Dataset rows:
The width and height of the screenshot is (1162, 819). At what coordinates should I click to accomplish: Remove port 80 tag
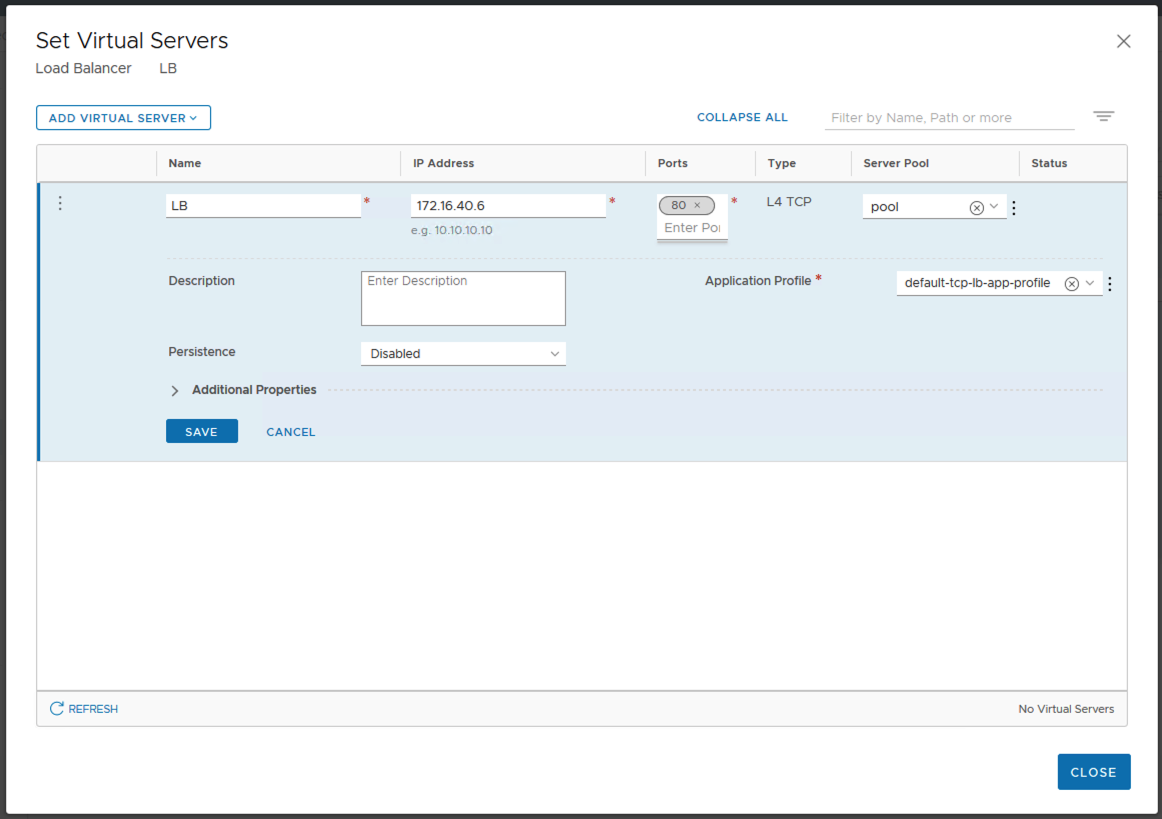pyautogui.click(x=697, y=205)
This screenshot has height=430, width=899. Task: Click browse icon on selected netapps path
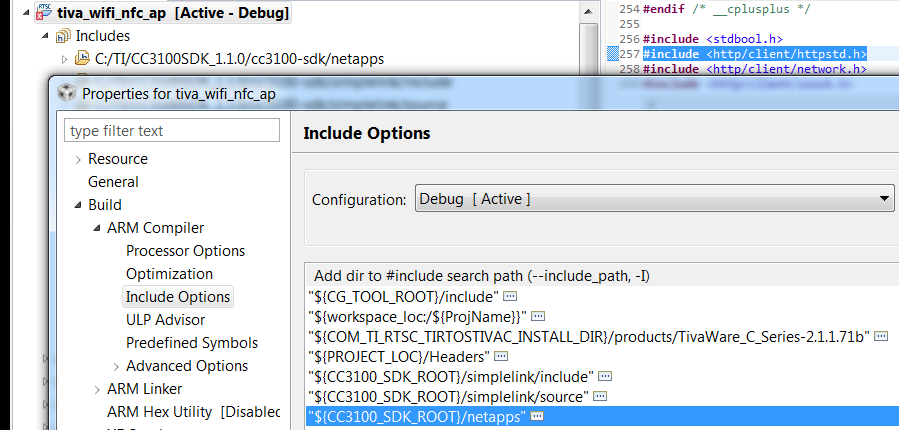coord(537,416)
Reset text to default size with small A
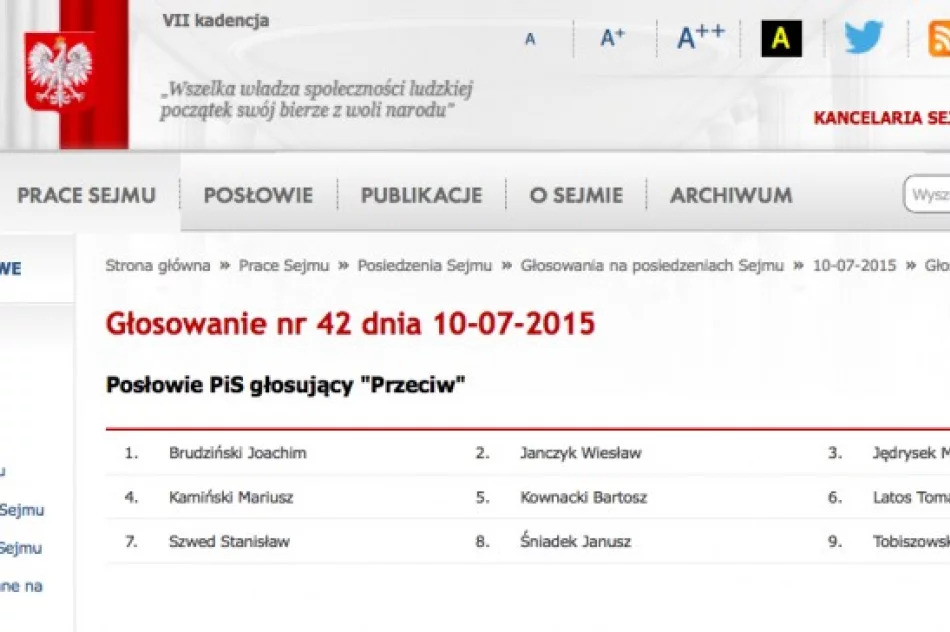Viewport: 950px width, 632px height. click(530, 39)
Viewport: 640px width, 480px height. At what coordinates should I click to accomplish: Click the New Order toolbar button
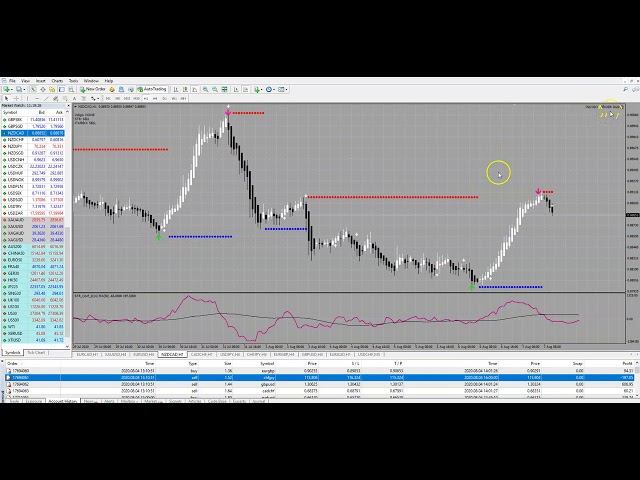pyautogui.click(x=95, y=89)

Exercise:
How many lines in the listing above contain the string "should", matching case exactly? Give only the number.

Worked solution:
2